Question

A beam of light is converging towards a point on the screen. If a plane parallel plate of glass of refractive index$\mu $ and thickness t is introduced in the path of the beam, the convergent point is shifted
A. $t\left[ 1-\dfrac{1}{\mu } \right]$ away
B. $t\left[ 1+\dfrac{1}{\mu } \right]$ nearer
C. $t\left[ 1+\dfrac{1}{\mu } \right]$ away
D. $t\left[ 1-\dfrac{1}{\mu } \right]$ nearer

Answer 1

Hint: We could solve this problem by using simple geometry along with Snell’s law. First of all draw a neat diagram to see that the convergent point is shifted away on placing the plate. Now use trigonometric functions accordingly by considering appropriate triangles and also use the Snell’s law. Rearranging accordingly will give us the required shift.

Formula used:
Snell’s law,
$\dfrac{\sin i}{\sin r}=\mu $

Complete answer:
In the question, we are given a beam of light that converges towards some point on the screen. A shift in convergent point is observed when a parallel plate made of glass of refractive index $\mu $ and thickness t is introduced in the path of this beam. Let us represent the given situation in a diagram.

Consider the$\Delta DEC$,
$\cos r=\dfrac{DE}{DC}$
But from the figure, we see that DE is the thickness of the plate, so,
$\cos r=\dfrac{t}{DC}$
$\Rightarrow DC=\dfrac{t}{\cos r}$ ……………………………………. (1)
Now consider the$\Delta CBD$, here we see that,
$\sin \left( i-r \right)=\dfrac{BC}{DC}$
But BC is equal to d and by using (1),
$\sin \left( i-r \right)=\dfrac{d\cos r}{t}$
$\Rightarrow d=\dfrac{t\sin \left( i-r \right)}{\cos r}$
But we know the relation,
$\sin \left( a-b \right)=\sin a\cos b-\sin b\cos a$
$\Rightarrow d=\dfrac{t\left( \sin i\cos r-\sin r\cos i \right)}{\cos r}$
$\Rightarrow d=t\left( \sin i-\sin r\dfrac{\cos i}{\cos r} \right)$ ……………………………………………. (2)
Now let us consider the$\Delta AII'$, here we see that,
$\sin i=\dfrac{AI}{II'}$
But AI is equal to d and II’ is the path difference to be found,
$\sin i=\dfrac{d}{\Delta x}$
$\Rightarrow \Delta x=\dfrac{d}{\sin i}$
Substituting (2) we get,
$\Delta x=t\left( \dfrac{\sin i}{\sin i}-\dfrac{\sin i\cos i}{\sin i\cos r} \right)$
But from Snell’s law we know that,
$\dfrac{\sin i}{\sin r}=\mu $
$\Rightarrow \Delta x=t\left( 1-\dfrac{1}{\mu }\dfrac{\cos i}{\cos r} \right)$
On assuming near normal incidence we could say that the incident angle and the refracted angle are both really small. So,
$\cos i\approx \cos r\approx 1$
$\therefore \Delta x=t\left( 1-\dfrac{1}{\mu } \right)$
Also, we could clearly see from the diagram above that the convergent point is getting shifted away on placing the plate. So, we could say that, on introducing a plane parallel plate of glass of refractive index$\mu $ and thickness t in the path of the beam, the convergent point is shifted $t \left( 1-\dfrac{1}{\mu } \right)$ away.
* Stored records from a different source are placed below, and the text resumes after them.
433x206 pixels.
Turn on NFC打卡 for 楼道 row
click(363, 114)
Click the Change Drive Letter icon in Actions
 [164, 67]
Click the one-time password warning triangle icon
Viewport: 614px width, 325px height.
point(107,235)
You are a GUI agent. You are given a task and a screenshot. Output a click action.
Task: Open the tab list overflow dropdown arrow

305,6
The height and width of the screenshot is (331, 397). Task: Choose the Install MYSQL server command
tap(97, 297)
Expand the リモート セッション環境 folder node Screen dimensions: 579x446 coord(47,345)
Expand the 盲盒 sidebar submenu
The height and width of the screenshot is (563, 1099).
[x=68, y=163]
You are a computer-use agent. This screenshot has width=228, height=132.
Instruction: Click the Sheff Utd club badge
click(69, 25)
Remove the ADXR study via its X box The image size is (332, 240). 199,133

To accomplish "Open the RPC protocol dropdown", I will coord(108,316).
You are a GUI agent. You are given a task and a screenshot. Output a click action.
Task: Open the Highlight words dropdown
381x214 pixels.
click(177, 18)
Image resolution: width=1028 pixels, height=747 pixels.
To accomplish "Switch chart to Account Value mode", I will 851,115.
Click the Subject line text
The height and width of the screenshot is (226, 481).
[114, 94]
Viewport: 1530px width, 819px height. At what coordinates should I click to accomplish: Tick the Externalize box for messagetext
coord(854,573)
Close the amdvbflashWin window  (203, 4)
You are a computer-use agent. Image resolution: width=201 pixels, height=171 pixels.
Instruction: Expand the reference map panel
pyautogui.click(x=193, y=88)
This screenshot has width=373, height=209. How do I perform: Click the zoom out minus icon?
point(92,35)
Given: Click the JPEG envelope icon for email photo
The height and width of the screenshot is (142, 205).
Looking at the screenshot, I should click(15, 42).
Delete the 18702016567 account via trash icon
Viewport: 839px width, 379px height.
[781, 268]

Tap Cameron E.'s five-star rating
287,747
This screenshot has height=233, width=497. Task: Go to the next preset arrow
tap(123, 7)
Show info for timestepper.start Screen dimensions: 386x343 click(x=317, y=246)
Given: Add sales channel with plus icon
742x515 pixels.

Hence, option A is found to be the correct answer.

Note:
When we assume near normal incidence, we are actually assuming that the incident angle and the refracted angle are too small such that they can be very close to zero. And we know that the cosine of the zero is one. Hence, we have substituted for $\cos i$ and$\cos r$, thus, we got the final expression.